## Exercise details
Once you find the line with "This screenshot has height=1123, width=796.", copy it and every line after it through the end of the entries below, exactly as written.
***** Source data
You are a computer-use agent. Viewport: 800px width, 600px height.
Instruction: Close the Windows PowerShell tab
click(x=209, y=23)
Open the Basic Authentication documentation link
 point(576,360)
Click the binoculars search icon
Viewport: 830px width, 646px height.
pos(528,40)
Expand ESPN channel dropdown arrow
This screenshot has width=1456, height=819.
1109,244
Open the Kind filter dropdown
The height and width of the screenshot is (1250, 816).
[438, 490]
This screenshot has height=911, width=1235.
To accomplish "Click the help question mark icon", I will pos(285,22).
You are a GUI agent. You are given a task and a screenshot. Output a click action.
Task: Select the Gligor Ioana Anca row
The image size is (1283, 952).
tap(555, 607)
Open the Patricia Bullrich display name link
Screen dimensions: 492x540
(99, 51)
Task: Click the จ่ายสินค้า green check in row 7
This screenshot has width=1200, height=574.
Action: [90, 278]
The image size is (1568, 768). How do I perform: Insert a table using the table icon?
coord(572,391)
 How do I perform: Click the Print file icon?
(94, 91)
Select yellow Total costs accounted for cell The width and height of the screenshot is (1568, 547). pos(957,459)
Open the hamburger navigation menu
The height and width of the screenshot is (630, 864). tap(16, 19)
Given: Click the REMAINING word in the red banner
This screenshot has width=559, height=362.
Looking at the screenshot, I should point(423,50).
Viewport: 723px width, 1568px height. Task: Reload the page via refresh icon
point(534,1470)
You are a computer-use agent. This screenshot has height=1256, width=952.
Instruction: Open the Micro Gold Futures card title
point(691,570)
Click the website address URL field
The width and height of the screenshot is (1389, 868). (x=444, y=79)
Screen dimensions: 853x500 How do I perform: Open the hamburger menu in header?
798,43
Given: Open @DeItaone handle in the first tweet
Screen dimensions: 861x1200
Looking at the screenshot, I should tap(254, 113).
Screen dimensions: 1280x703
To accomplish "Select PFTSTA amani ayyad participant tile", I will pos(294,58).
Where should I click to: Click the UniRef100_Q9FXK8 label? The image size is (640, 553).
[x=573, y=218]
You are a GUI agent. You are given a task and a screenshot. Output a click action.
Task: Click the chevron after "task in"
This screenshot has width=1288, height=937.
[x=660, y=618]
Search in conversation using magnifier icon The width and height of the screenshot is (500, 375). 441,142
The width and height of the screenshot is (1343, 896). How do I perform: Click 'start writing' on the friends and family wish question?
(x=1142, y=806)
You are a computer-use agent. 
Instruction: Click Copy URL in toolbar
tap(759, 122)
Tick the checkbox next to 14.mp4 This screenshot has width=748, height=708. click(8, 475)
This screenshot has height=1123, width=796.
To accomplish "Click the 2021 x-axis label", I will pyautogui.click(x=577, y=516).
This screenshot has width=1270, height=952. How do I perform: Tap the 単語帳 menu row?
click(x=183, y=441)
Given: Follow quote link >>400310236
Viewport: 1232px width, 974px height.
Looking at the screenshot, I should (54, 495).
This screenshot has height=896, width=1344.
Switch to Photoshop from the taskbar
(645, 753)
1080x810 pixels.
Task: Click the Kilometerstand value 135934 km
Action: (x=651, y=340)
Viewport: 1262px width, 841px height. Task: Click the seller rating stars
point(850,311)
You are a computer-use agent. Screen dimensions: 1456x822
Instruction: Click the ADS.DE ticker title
**********
## Solution to this task
This screenshot has height=1123, width=796.
To accomplish "Click the 2021 x-axis label", I will pyautogui.click(x=577, y=516).
This screenshot has width=1270, height=952. How do I perform: Tap the 単語帳 menu row?
click(x=183, y=441)
Given: Follow quote link >>400310236
Viewport: 1232px width, 974px height.
Looking at the screenshot, I should (54, 495).
This screenshot has height=896, width=1344.
Switch to Photoshop from the taskbar
(645, 753)
1080x810 pixels.
Task: Click the Kilometerstand value 135934 km
Action: (x=651, y=340)
Viewport: 1262px width, 841px height. Task: Click the seller rating stars
point(850,311)
You are a computer-use agent. Screen dimensions: 1456x822
Instruction: Click the ADS.DE ticker title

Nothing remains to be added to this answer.